SURİYE İLE İLİŞKİLER
Suriye ile ilişkilerinde pragmatik bir yaklaşım benimseyen Türkiye, zaman zaman Esad karşıtı muhalifleri destekleyerek stratejik hedeflerini gerçekleştirme çabaları içerisinde bulunmuştur. Suriye savaşının Türkiye’ye sağladığı diplomatik avantajlar, Ukrayna’daki gelişmelerle birleşerek Batılı müttefiklerden daha fazla ekonomik ve diplomatik kazanç elde etmesine katkı sağlamaktadır.
BATI İLE İLİŞKİLER VE ENERJİ STRATEJİSİ
Türkiye, Ukrayna krizini bir fırsat olarak değerlendirerek Batı ile olan diplomatik ve ekonomik ilişkilerini güçlendirmeye çalışıyor. ABD’nin NATO’dan çekilmesini de göz önünde bulundurarak Avrupa ile ilişkilerini pekiştiriyor.
Karadeniz ve Doğu Akdeniz’de keşfedilen doğalgaz rezervleri sayesinde enerji bağımsızlığı hedefleyen Türkiye, TANAP projesi ile Kafkaslar ve Orta Asya üzerinden Avrupa’ya gaz iletimi yapmayı planlıyor.
“TÜRKİYE, NATO ÜYESİ OLARAK GÜÇLÜ BİR ASKERİ GÜCE SAHİP”
Türkiye, ABD ile olan ilişkilerini stratejik hedefler doğrultusunda şekillendirerek Ortadoğu’daki önemli rolünü pekiştirmeyi sürdürüyor. 2019’da Suriye’nin kuzeyine düzenlenen operasyonlarda ABD güçlerine ateş açmasına rağmen, Washington’dan herhangi bir askeri yanıt gelmedi. Türkiye’nin Suriye’nin kuzeyine yönelik gerçekleştirdiği operasyonlar, ABD’nin bu duruma müdahale etmemesiyle dikkat çekmiştir. Ayrıca, Türkiye, NATO üyesi olarak güçlü bir askeri varlık sergilemekte ve ABD ile savunma işbirliğini artırmak için çaba göstermektedir.

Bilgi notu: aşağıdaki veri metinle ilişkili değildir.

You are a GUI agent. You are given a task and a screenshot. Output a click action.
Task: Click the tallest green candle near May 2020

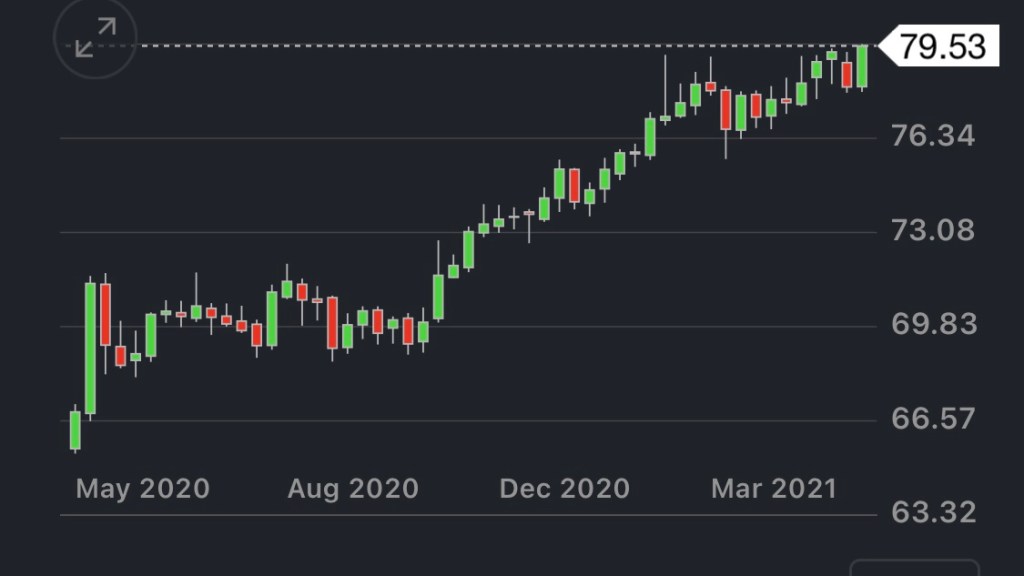click(90, 348)
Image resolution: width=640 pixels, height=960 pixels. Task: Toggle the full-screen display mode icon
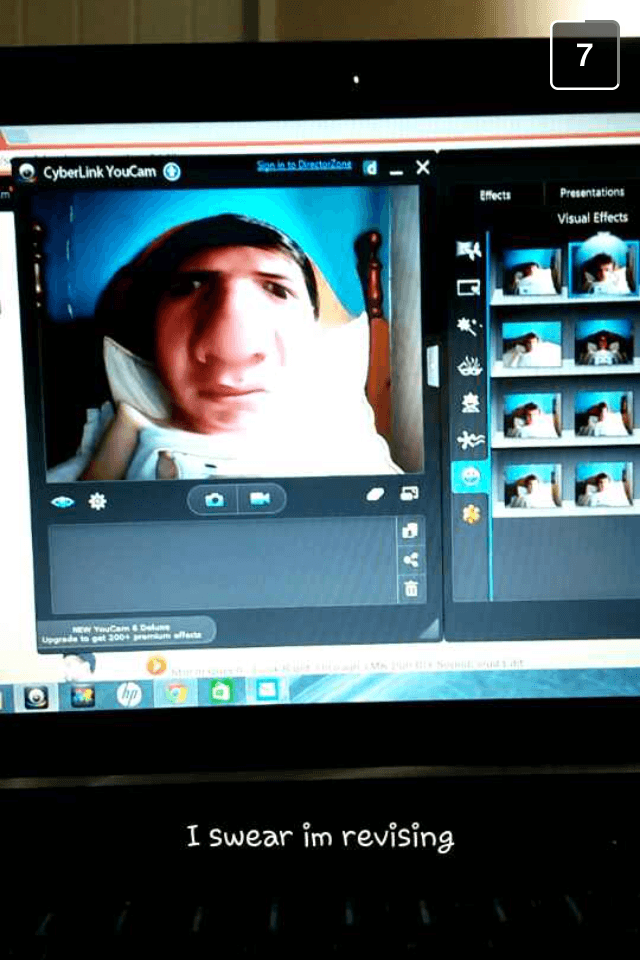[x=409, y=494]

“HERKESİN YANINDA OLMAK İSTEDİĞİ GÜÇLÜ AKTÖR”
G20 üyesi ve dünyanın en büyük 20 ekonomisinden biri olarak Türkiye, diplomatik ve askeri etkinliğini genişletmeye kararlıdır. Küresel krizlerin çözümünde daha fazla söz sahibi olma hedefi güden Türkiye, içindeki zorluklara rağmen dış politikada güçlü bir dengeleyici konuma ulaşmış durumdadır. Bu nedenle, Rusya, ABD ve Avrupa ile bağlantılarında stratejik bir esneklik göstermektedir. Mevcut jeopolitik dengede, tüm taraflar İstanbul’u kendi yanlarında görmek istemektedir.